RAINFOREST WORLD MUSIC FESTIVAL 2015 WITH D&B AUDIOTECHNIK
The Rainforest World Music Festival is a unique event that brings renowned musicians from every continent and indigenous musicians from the interiors of the island of Borneo, together on the same stage. Visitors come from near and far to enjoy afternoons of informative workshops, ethno-musical lectures, jamming sessions and mini concerts. This is followed by performances on the main stage in the evening.
Several small stages surround the two main stages, the largest of which presents the event’s so-called ‘main-course’. A d&b audiotechnik system was used on this stage, supplied by Projection House, a rental company based in Kuching, Sarawak.
The festival’s FoH engineer and Technical Director, Niall Macaulay, has had an interesting ride over the years. “We’ve been delivered loudspeakers with ripped cones hanging out, taken amplifiers apart to blast them with hair‑dryers, and been dealt pretty much everything that can go wrong. Sometimes the wildlife takes our attention, with scorpions on stage, snakes lurking under the monitor desk, or perhaps the most memorable occasion — when a colugo, or ‘flying lemur’, soared fifty meters across the audience and entirely upstaged the band.”
Wildlife aside, each year has brought some steady technical improvements over what was previously available in Kuching. “This year’s festival saw our first use of a complete d&b audiotechnik system on the Main or ‘Jungleʼ stage, input by a Yamaha CL5, and fed by a very decent stock of Shure, DPA and AKG microphones. We used the d&b V-Series, in hangs of 7 x V8 and 2 x V12 per side, coupled with 8 x J-SUBs and 2 x V-SUBs, with the tuning assistance of Shidi Zack from D Box Technique.

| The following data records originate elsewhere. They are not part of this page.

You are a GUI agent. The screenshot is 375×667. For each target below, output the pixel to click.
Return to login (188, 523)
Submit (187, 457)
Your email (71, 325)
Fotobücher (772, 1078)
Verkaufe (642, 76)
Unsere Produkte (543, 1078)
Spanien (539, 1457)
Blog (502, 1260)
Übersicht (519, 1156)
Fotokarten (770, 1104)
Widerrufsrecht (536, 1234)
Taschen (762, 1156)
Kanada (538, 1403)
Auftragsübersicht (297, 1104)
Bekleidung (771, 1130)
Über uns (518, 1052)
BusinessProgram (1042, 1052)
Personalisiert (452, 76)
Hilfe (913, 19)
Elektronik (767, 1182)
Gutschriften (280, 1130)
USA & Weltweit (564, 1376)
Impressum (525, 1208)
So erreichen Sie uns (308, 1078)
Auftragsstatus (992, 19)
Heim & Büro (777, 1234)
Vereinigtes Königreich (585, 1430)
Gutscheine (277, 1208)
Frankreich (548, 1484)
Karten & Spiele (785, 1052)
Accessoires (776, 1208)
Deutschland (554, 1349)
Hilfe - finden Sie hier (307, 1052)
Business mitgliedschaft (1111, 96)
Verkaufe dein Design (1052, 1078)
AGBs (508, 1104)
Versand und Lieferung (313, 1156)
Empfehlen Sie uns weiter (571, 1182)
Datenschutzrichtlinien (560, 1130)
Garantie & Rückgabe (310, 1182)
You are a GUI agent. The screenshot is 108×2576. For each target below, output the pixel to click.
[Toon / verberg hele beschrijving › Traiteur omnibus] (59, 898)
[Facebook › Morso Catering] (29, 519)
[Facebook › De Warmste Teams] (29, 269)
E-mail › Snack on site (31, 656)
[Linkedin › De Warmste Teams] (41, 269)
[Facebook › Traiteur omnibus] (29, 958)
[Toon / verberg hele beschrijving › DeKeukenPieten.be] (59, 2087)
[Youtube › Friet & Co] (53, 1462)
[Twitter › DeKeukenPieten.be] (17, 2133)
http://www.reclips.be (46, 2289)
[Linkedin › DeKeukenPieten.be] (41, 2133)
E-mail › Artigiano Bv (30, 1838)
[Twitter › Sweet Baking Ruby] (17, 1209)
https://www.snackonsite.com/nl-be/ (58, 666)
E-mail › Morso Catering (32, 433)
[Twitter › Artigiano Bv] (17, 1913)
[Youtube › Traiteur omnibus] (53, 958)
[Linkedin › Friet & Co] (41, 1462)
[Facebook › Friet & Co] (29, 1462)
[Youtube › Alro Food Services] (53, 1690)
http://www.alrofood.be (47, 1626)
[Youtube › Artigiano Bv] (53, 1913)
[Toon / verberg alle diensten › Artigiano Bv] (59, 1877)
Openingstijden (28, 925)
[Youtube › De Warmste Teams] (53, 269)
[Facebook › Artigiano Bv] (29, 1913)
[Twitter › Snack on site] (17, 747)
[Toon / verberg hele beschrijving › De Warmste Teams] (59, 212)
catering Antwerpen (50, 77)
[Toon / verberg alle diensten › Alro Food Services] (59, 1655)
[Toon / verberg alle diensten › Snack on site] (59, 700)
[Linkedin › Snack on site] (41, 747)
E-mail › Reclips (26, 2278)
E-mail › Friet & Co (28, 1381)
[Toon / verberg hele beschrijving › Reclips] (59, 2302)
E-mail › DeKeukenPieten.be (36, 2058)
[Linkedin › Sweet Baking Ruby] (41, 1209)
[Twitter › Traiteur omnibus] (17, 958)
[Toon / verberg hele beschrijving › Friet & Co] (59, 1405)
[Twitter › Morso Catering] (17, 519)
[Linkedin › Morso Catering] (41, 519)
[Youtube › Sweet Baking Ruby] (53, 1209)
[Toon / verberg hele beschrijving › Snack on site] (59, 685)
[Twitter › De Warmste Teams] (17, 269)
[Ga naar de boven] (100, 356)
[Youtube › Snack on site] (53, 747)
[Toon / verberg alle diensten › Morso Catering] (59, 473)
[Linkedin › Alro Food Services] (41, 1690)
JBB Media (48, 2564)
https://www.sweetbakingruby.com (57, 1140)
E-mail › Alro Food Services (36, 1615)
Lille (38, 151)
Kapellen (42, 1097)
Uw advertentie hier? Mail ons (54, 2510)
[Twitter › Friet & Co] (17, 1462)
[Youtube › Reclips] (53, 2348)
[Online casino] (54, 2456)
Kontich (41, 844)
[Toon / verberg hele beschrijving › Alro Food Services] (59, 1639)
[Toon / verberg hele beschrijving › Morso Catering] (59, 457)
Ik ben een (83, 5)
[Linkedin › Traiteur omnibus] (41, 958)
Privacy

“I was initially concerned about placing cardioid subwoofers close to the festival’s concrete stage front being fully effective, but they produced good results. Our Stage Manager, Theo Van Eenbergen (previously FoH for The Rollins Band) reported a significant drop in interference from bass frequencies onstage — a vital factor when the system is covering a large arena, and onstage can have a veritable forest of open percussion and instrument mics. Perhaps the ultimate test was a ‘body percussion’ performance by Balinese group Kobagi Kecak. With two AKG 414s in a stereo pair, two SM81s to cover the sides, and an SM91 for foot percussion, the results were stunning. One journalist I spoke to was convinced the performance was ‘lip-syncedʼ,” concludes Macaulay. “He simply couldn’t believe the audio achieved for their performance was real — a reaction that brought a wry smile to my face and, in my mind, a round of applause for the design and engineering at d&b audiotechnik, once again exceeding expectations.”